2024: a 81 anni suicida in carcere
Se al 21 marzo chi si preoccupa della situazione disastrosa nelle carceri
gridava, dati alla mano, che dall’inizio dell’anno si era registrato un
suicidio ogni 3 giorni, adesso abbiamo un nuovo record su cui riflettere: 3
suicidi in un solo giorno. E siamo a 55. Con un ulteriore numero, 63, di morti
per “altre cause”.
Particolarmente atroce il caso del ragazzo tunisino appena ventenne che si è
impiccato nel carcere di Sollicciano, a Firenze. Avrebbe finito di scontare la
pena a novembre del 2025. A Sollicciano è scoppiata la protesta, con
aggressioni a due agenti della polizia penitenziaria e atti di autolesionismo,
mentre nel carcere minorile un ragazzo che si era legato al collo un lenzuolo è
stato fermato dal compagno di cella. Il Presidente della Regione ha chiesto
interventi straordinari per i penitenziari toscani, soprattutto per quelli di
Firenze e Livorno che versano in condizioni definite critiche, ma quali
condizioni e quali carceri non lo sono? Bisogna aspettare suicidi che accendano
l’indignazione dei media, rivolte con detenuti e agenti feriti?
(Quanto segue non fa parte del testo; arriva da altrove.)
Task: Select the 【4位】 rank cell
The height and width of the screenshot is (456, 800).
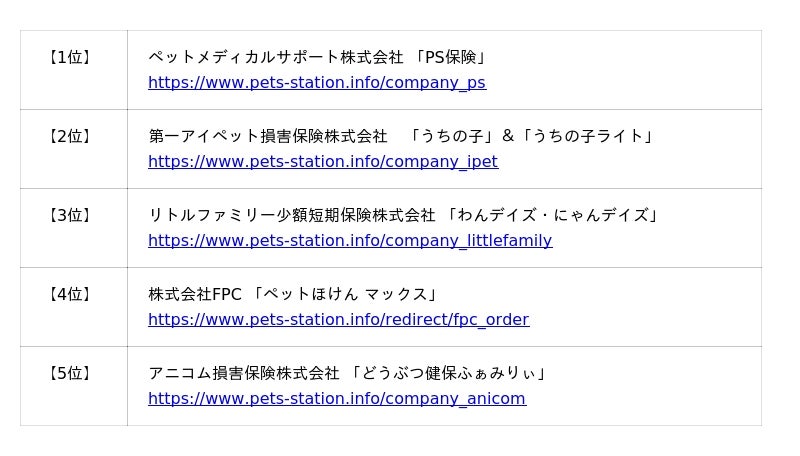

A non suscitare grande interesse è stato invece il suicidio in carcere di un
uomo di 81 anni. Non condannato. Semplicemente accusato. A Maschito, piccolo
paese lucano in provincia di Potenza, Vincenzo Urbisaglia avrebbe ucciso il 29
giugno la moglie, di anni 73, strangolandola nel corso di una lite. Avrebbe,
dato che, appunto, né è stato colto in flagrante né ha subito un processo, e
che dal giorno fatidico in cui l’hanno arrestato si è sempre dichiarato
innocente.
Vincenzo Urbisaglia non stava bene. Era in stato confusionale quando l’hanno
interrogato, lo era probabilmente prima e certamente lo era dopo, tanto che i
suoi legali avevano presentato un’istanza di scarcerazione al GIP basata non
soltanto sull’età, ma sullo stato psicofisico dell’uomo. La domanda era stata
respinta, come se tenere in carcere un ultraottantenne, malato nel corpo e
nell’animo, sia doveroso, giusto, o forse chissà, come da art. 27 co. 3,
premessa alla “rieducazione del condannato”. Un condannato che poi non era
tale, va precisato.
Il segretario del Sindacato di Polizia Penitenziaria Aldo di Giacomo, che ha
diffuso la notizia, ci ha tenuto a precisare che Urbisaglia era «apparso subito
non molto lucido», aggiungendo come considerazione personale (meno male che
qualcuno si prende la responsabilità di un’opinione scomoda) che nel suo caso
il carcere «non era proprio indicato». Sulla condizione degli agenti
penitenziari, poi, non un’opinione ma un ritornello che ormai ascoltiamo da
tempo ma che chi ha il potere di cambiare le cose evidentemente non trova degno
di attenzione: «Noi agenti penitenziari siamo abbandonati a noi stessi», e
ancora «Il rispetto per la vita non interessa alla politica, come le condizioni
disumane in cui si vive nelle carceri italiane sia per i detenuti che per gli
operatori penitenziari».
Pochi giorni in galera, sedato dal medico del carcere perché in evidente stato
alterato (e un medico che può fare, se non intontire con farmaci i detenuti
alterati? che stiano buoni, che non diano problemi), Vincenzo Urbisaglia si
toglie la vita l’8 luglio. Non sapremo mai a cosa ha pensato, in quei nove
maledetti giorni rinchiuso. Magari alla moglie, alla tragedia, alle sue
responsabilità. Magari è solo impazzito a essere ingabbiato, lui che aveva
trascorso tutta la vita libero. Oppure si è ucciso non capendo quasi quello che
stava facendo. Sicuramente, è morto a causa del carcere. Di una misura
insensata, di un sistema folle a cui diamo il nome di “giustizia”.